**What the task requires:** Starting with the line containing "At what coordinates" and going on through the line containing "Action: [x=525, y=176]", write out those lines again with "thumbnail" swapped for "preview" and nothing else changed. Leave the pictures out.

**Records:**
-- START --
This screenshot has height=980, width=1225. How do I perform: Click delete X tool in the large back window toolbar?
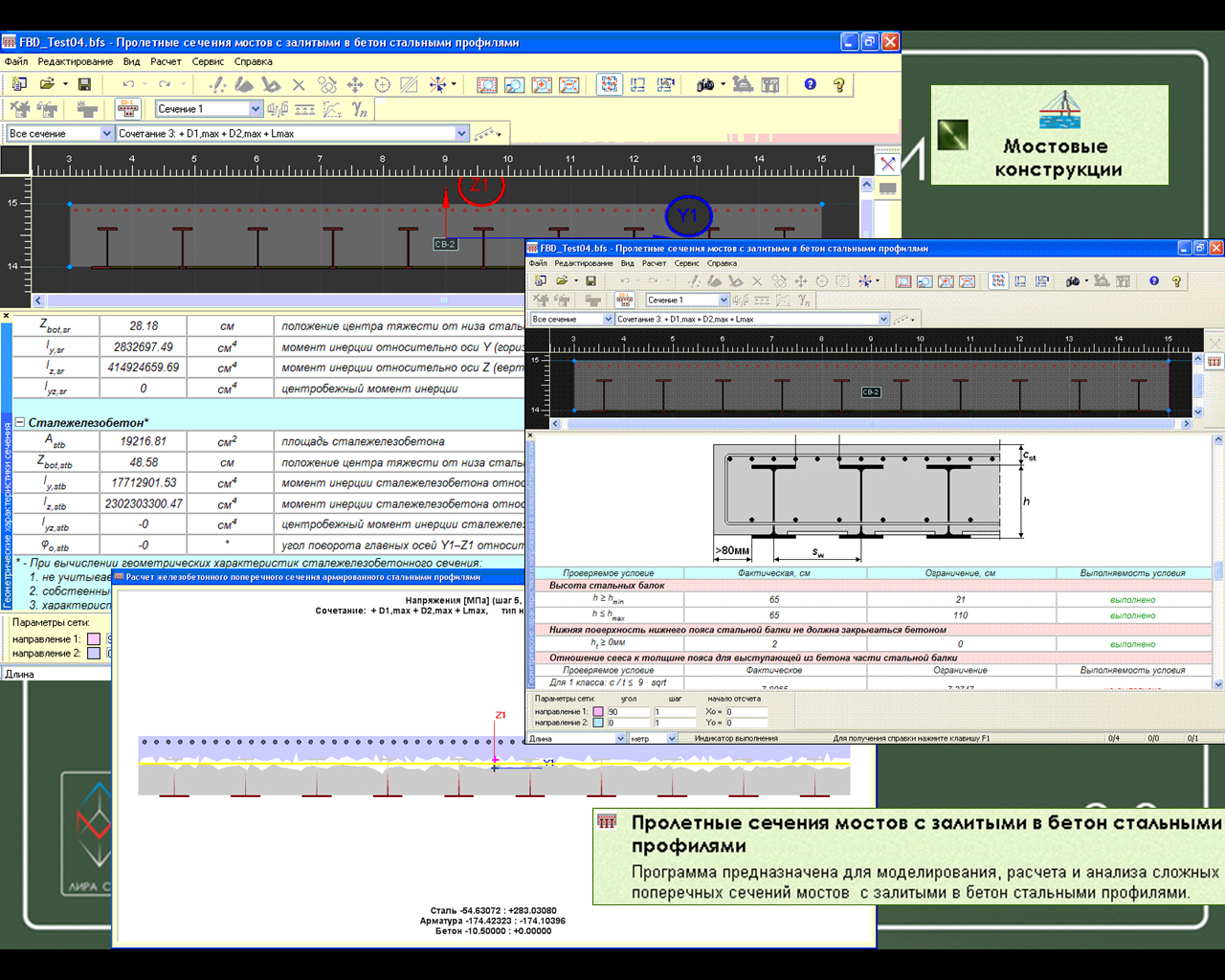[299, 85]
-- END --
-- START --
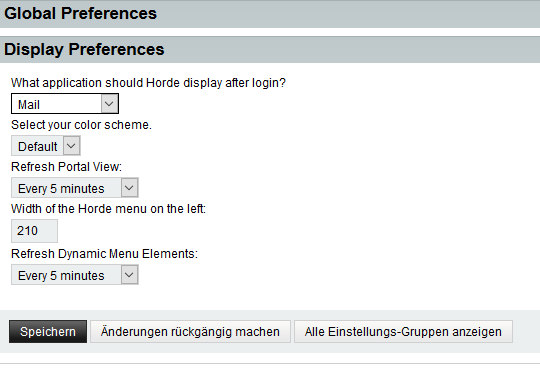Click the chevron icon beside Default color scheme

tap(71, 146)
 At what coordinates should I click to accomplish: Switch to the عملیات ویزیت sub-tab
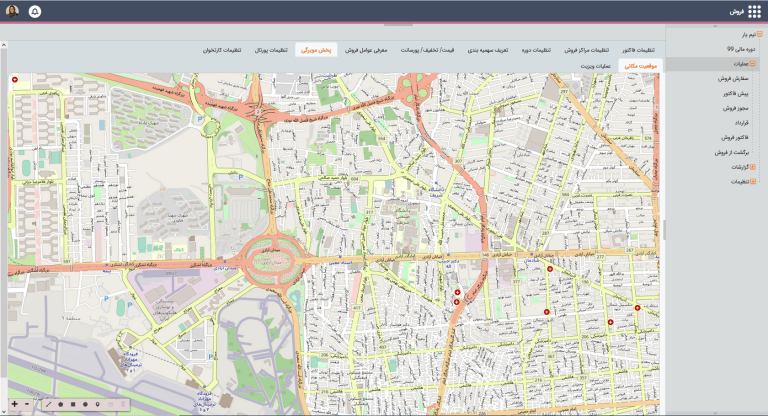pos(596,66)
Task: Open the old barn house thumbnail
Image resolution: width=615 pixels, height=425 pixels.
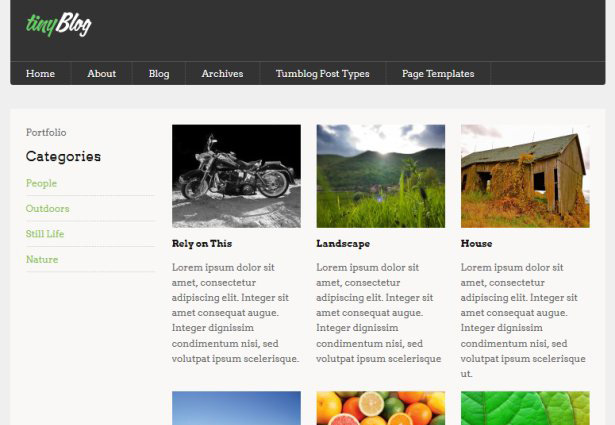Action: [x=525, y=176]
-- END --
**Task solution:**
 At what coordinates should I click to accomplish: Switch to the عملیات ویزیت sub-tab
pos(596,66)
Task: Open the old barn house preview
Image resolution: width=615 pixels, height=425 pixels.
Action: [x=525, y=176]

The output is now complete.